»»
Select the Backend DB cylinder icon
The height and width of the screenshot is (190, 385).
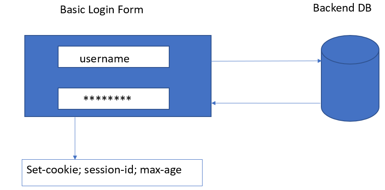click(350, 79)
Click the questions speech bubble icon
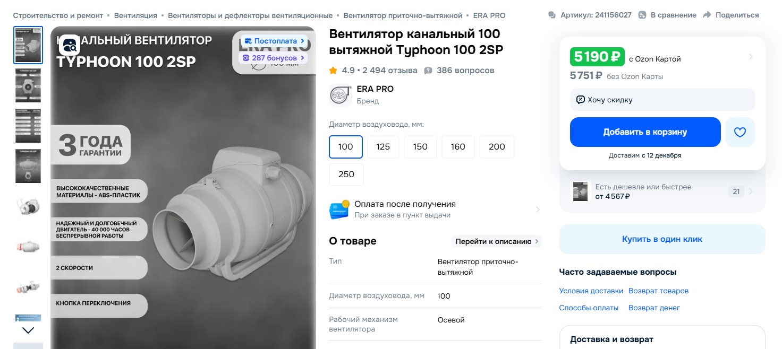This screenshot has width=782, height=349. pyautogui.click(x=428, y=71)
««
**WHAT THE TASK ASKS:** Please extract every line of the material that contains the string "icon" and write each one out.

**REPLY TO THE TASK:**
Select the Backend DB cylinder icon
Click the questions speech bubble icon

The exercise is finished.